Directives:
(1) Rewrite the records as a numbered list, from the first line of the records through the line containing "coord(35,48)", both included, leaving out blank lines.
(2) How would the account of the BEK Country Cook Off in Wilton go on? Write the next part, starting after its last sentence.

Source document start

Friday, May 29, 2009

BEK Country Cook Off in Wilton

The big day arrived and my crew and I headed down to the site. First we ate the grilled food at the charity feed. The food was a hot dog or brat, chips and pop. The charity was the Wilton fire department. Let me say a few words about the Wilton fire department. The Wilton fire department consists entirely of volunteer fire fighters. These brave people volunteer to risk their life and health and donate their time to keep me and the surrounding rural area safe and we all appreciate it. I appreciate it so much more after the scary wildfire on the plains a few years ago. There was a combination of high winds and dry grass land after a summer with high temperatures and little rain. A wood fire that had been extinguished one full month earlier reignited due to the strong winds. The fire covered an area one mile by six miles. While the Wilton fire department was fighting the fire, the winds suddenly changed and the fire was now headed right for the fire fighters. Three were injured, one quite severely. Knowing this, people still volunteer for the job. I want to thank them.
It was now time for the big event. "Ooooh! This is so exciting." Said my Mom's friend Karen. I was thinking the same thing. I glanced over at my Aunt Gayle. She's originally from Wilton, but has lived most of her life in California. I could see that exciting wasn't necessarily the adjective she would choose, but she was still into the spirit of things. The people at BEK told us to watch the camera man to know when to clap during comical breaks, and to clap loud. The people at my table clapped our hearts out for all the commercial breaks. We also too turns Wooooo!-ing. I woooo-ed more in that hour then I have for years. When I came home and rewatched the event on T.V. I was dismayed to find that not one of our Wooo!s was audible. I could have saved my energy and just clapped. Oh well.
I was there to root on my neighbor Sue Lofthus who was competing with a recipe that was inspired by my grilled pork loin recipe. She added and changed so many things from my recipe that her pork loin makes mine pale in comparison. They began interviewing people about what they were cooking. My initial over confidence in Sue's recipe faded. The competition was clearly strong. Chicken with mango salsa, steak and cedar plank fish, steak Oscar with walleye replacing the crab, and Sue's stuffed pork loin. It would be a tough competition. All the contestants did a great job throughout the evening speaking on camera. That's not easy for an amateur cook to grill with a time limit and give entertaining interviews. Sue, who is one of the nicest people you could ever meet, looked radiant on camera. She was also gracious enough to mention me by name on camera. Thanks Sue. Cameron, who was a year behind me in High School, described his former job as sue chef at The Old Broadway in Fargo. He said it was jungle cooking for 400 people per night. Michelle was cooking with her step son even though the both like to be in charge on the grill. And Tom kept the ingredients of his secret marinade a secret.

Source document end
Exercise input start

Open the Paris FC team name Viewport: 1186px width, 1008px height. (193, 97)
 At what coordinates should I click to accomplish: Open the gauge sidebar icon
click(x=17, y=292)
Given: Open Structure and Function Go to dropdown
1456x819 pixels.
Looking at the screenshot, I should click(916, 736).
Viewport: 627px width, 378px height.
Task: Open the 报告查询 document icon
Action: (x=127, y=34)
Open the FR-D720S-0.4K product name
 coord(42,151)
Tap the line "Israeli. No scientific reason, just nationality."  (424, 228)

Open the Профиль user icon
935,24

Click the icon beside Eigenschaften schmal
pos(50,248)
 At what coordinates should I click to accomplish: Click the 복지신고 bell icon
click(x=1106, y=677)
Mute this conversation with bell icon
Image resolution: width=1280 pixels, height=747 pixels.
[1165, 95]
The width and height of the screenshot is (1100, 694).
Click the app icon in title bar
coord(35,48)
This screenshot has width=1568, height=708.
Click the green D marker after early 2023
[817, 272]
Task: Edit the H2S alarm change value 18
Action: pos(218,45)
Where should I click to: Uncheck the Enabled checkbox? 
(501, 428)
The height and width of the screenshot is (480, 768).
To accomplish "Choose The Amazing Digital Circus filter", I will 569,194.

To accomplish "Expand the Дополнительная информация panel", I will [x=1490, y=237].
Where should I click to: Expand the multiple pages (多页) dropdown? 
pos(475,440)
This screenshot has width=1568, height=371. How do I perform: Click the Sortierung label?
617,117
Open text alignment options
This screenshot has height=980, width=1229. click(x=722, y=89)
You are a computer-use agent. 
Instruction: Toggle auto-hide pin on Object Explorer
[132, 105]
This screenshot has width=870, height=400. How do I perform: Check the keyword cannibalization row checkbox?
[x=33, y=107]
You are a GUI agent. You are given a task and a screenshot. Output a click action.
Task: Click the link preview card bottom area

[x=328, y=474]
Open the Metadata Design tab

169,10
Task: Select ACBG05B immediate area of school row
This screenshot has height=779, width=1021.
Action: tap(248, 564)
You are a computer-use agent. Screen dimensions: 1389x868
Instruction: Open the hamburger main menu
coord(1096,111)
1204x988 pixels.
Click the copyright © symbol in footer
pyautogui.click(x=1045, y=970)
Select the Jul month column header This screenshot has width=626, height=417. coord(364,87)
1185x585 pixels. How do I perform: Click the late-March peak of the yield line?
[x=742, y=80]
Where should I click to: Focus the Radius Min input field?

Exercise input end

Answers to the exercises:
(1)
1. Open the Paris FC team name Viewport: 1186px width, 1008px height. (193, 97)
2.  At what coordinates should I click to accomplish: Open the gauge sidebar icon
3. click(x=17, y=292)
4. Given: Open Structure and Function Go to dropdown
5. 1456x819 pixels.
6. Looking at the screenshot, I should click(916, 736).
7. Viewport: 627px width, 378px height.
8. Task: Open the 报告查询 document icon
9. Action: (x=127, y=34)
10. Open the FR-D720S-0.4K product name
11.  coord(42,151)
12. Tap the line "Israeli. No scientific reason, just nationality."  (424, 228)
13. Open the Профиль user icon
14. 935,24
15. Click the icon beside Eigenschaften schmal
16. pos(50,248)
17.  At what coordinates should I click to accomplish: Click the 복지신고 bell icon
18. click(x=1106, y=677)
19. Mute this conversation with bell icon
20. Image resolution: width=1280 pixels, height=747 pixels.
21. [1165, 95]
22. The width and height of the screenshot is (1100, 694).
23. Click the app icon in title bar
24. coord(35,48)

(2)
The host went into the audience to interview people. As he approached Don W. I thought "watch out". Don's entertaining, but he's trouble. Then they interviewed the judges. One was Deb Strand, who's kids I
used to babysit. All the judges talked about how nice it was to see so
many colorful fruits and vegetables. Now it's time for a commercial break. Here's a commercial that ran during the show that cracks me up.

Attention Hunters! Are you tired of stores where every gun is locked
away and you have to wait for a clerk to find a key? Stop in and
check out our great selection of rifles, scopes, shot guns, hand guns,
binoculars, and hunting knives. Located one block east of the court

As the time clicked down, I got very nervous. "Hurry up Sue and get the food on the plate. You're not gunna make it." She knew what she was was doing and got the food plated in time. The pictures below are after the jugdes were done with them.

Michelle Pich's Entry
Steak. Grilled cedar plank walleye with watermelon and black bean
salsa. Grilled vegetable kebabs. Grilled garlic bread with roasted
garlic. Grilled corn. And Grilled cream cheese stuffed jalapeno

Sue Lofthus's Entry
Grilled stuffed pork loin. Grilled fresh pineapple with lime zest and
honey. A home made bread stick that was then grilled. And grilled mixed
vegetables consisting of three colors of peppers, asparagus,mushrooms,
potatoes, and onions.

Cameron Boechler's Entry
Steak Oscar (steak with Bearnaise sauce) with local walleye replacing the traditional crab. Candied pineapple. And grilled peppers, onions, and asparagus.

Tom Gigante's Entry
Chicken marinated in a secret balsamic marinade with mango salsa
(mango, jalapenos, tomatoes, onions, and garden garlic chives) and
asparagus bundles.

And the judging...Cameron's Steak Oscar wins. My friend Sue tied for second place.
This next comment means no disrespect to Cameron. He is clearly and excellent cook and achieved a well deserved win. The judges are just like the rest of us. They spoke repeatedly about he health and nutrition of the fruits and veggies on the grill. But when push came to shove, they (like us) pick the red meat topped with a butter and egg yolk sauce. It's truly a hard to beat combination.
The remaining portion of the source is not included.